2. Mahasiswa mengetahui perbedaan absorbsi obat secara perkutan pada
beberapa jenis sediaan.
3. Mahasiswa memahami konsep absrobsi obat secara perkutan dan faktor-
faktor yang mempengaruhinya.
II. DASAR TEORI
Pemberian sediaan obat dapat dilakukan dengan berbagai cara yaitu
inhalasi, oral, injeksi dan topikal. Sediaan farmasi penggunaan oral masih
menjadi pilihan saat ini, padahal memiliki banyak kelemahan.

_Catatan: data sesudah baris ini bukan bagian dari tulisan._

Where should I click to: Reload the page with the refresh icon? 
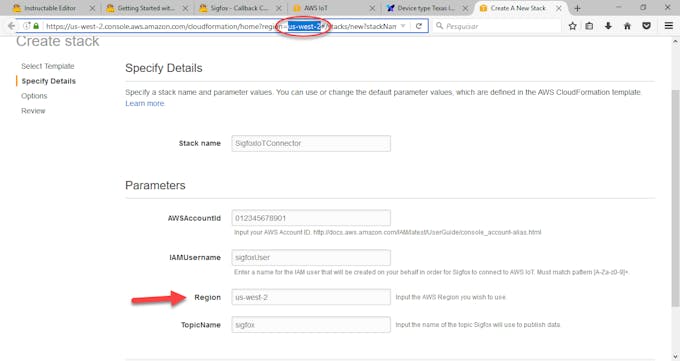(x=418, y=26)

Pemberian obat
secara oral paling umum dilakukan karena mudah, aman dan murah. Kerugian
pemberian melalui oral adalah ada obat yang dapat mengiritasi saluran cerna,
dan perlu kerja sama dengan penderita, dan tidak bisa dilakukan saat pasien
koma. Faktor lainnya berupa dapat mempengaruhi bioavailabilitasnya karena
tidak semua obat yang diabsorpsi dari tempat pemberian akan mencapai
sirkulasi sistemik (Ansel, 1989).
Adsorbsi perkutan dapat didefinisikan sebagai adsorbsi obat ke dalam
statum corneum (lapisan tanduk) dan berlanjut obat menembus lapisan di
bawahnya serta akhirnya obat masuk dalam sirkulasi darah. Kulit merupakan
perintang yang efektif terhadap penetrasi perkutan obat atau senyawa eksternal.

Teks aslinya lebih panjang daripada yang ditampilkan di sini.